» **Objectif**: Réécrivez l'article sur le Parc OL en commençant à « Et cela fait » et en terminant à « en étaient propriétaires. ». Remplacez « consortiums » par « groupements ».

┌─ Texte

Les revenus de billeterie ont quadruplé, à 45 millions d’euros
Historiquement, les clubs français forment des joueurs et sont obligés de vendre les meilleurs pour équilibrer leurs comptes malgré l’augmentation continue des droits télévisés. La seule alternative est de bénéficier d’un riche mécène qui éponge année après année les déficits, ou de bâtir un modèle autour de l’achat-vente de joueurs, un choix fait par Monaco ou Lille par exemple. Avec son propre stade, Lyon n’a plus, lui, la nécessité de céder coûte que coûte ses meilleurs joueurs.
« Avec le Parc OL, notre ambition est d’accroître nos moyens de 70 millions d’euros par an d’ici trois à cinq ans. Et nous sommes en bonne voie », reprend Jean-Michel Aulas. Après un an d’exploitation, les revenus de billetterie ont d’ores et déjà quadruplé, à plus de 45 millions d’euros. Non seulement le club attire plus de spectateurs, avec une affluence moyenne de 44 000 personnes par match sur l’année 2016, contre 32 000 à Gerland, mais le revenu moyen par spectateur a augmenté d’un tiers, à 44 euros, grâce à la multiplication des loges et des sièges VIP.
« Pour développer le Parc OL, on s’est appuyé sur le cabinet d’architecte anglo-saxon Populous, indique Xavier Pierrot, car il a notamment la vision d’un stade comme un centre de profits. Par exemple, lors de nos discussions préparatoires, ils nous ont proposé de créer quelque 500 buvettes, alors qu’à Gerland, nous en avions dix fois moins. On a mis le holà . On en a finalement trois cents… »
Et cela fait la différence financièrement par rapport aux autres nouvelles enceintes françaises. Contrairement à celui de l’OL, les stades construits grâce à des partenariats public-privé sont gérés par des consortiums liés à la ville. Et les clubs résidents les louent. Ils n’en bénéficient donc pas autant que s’ils en étaient propriétaires.
« Si l’on joue la Ligue des champions, grâce à notre stade on peut viser un excédent brut d’exploitation de 40 à 50 millions d’euros, explique Jean-Michel Aulas. Sans cette compétition, nous pourrions atteindre 10 à 20 millions. Et nous pouvons toujours céder des joueurs, car notre centre de formation reste le meilleur de France. Mais ça, je n’y suis plus obligé. »
Assurer un flux permanent de visiteurs
Au Parc OL, l’organisation des matchs n’est pas la seule activité. Au mieux, le stade accueillera chaque année de trente à trente-cinq matchs pour les équipes masculine et féminine et quelques matchs de gala comme des finales de coupe de la ligue ou de coupe d’Europe. Il a donc fallu diversifier l’offre pour assurer non seulement un flux permanent de visiteurs, mais aussi développer des revenus récurrents et ainsi couvrir les coûts de maintenance d’un équipement hors-norme.

└─
┌─ Jeu de données

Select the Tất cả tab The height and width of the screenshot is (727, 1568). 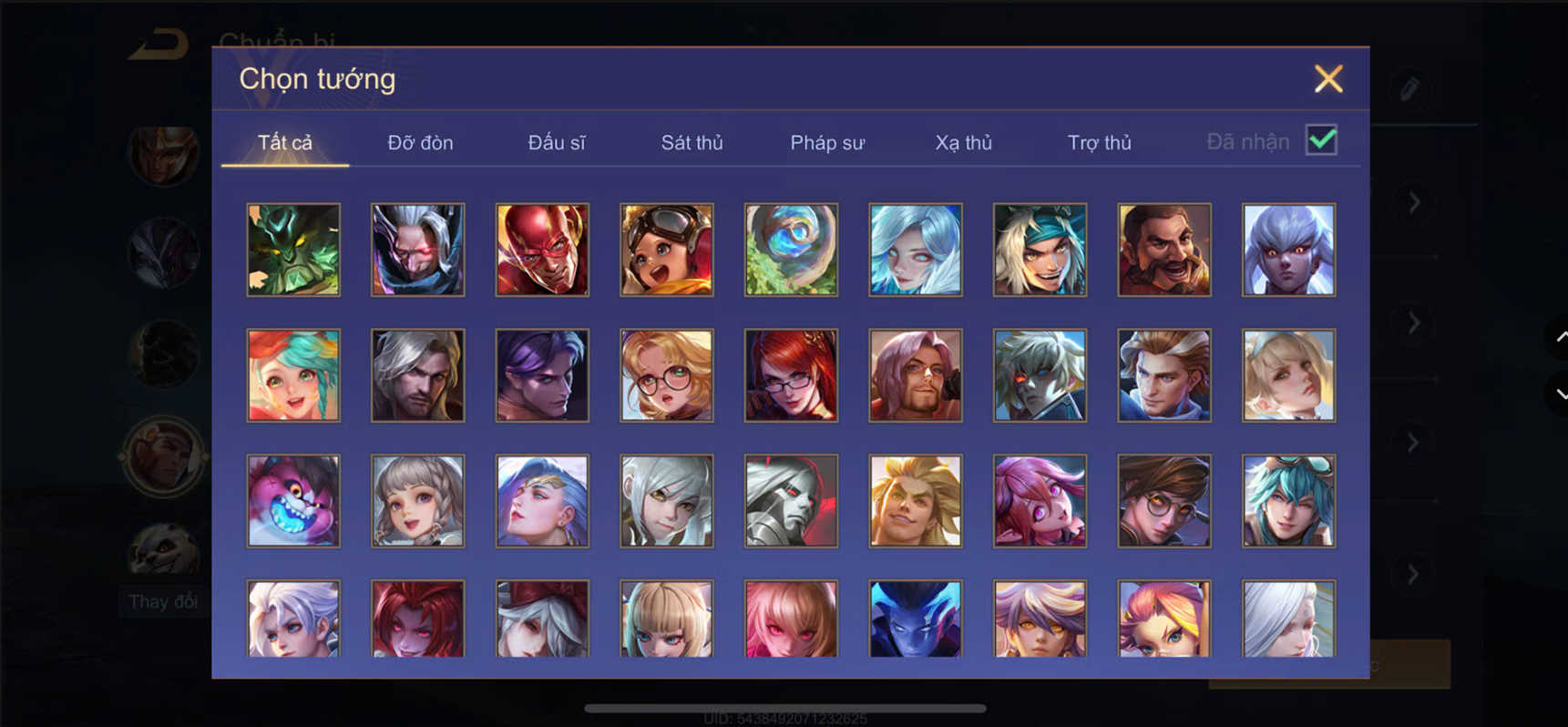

└─

» **Résultat attendu**:
Et cela fait la différence financièrement par rapport aux autres nouvelles enceintes françaises. Contrairement à celui de l’OL, les stades construits grâce à des partenariats public-privé sont gérés par des groupements liés à la ville. Et les clubs résidents les louent. Ils n’en bénéficient donc pas autant que s’ils en étaient propriétaires.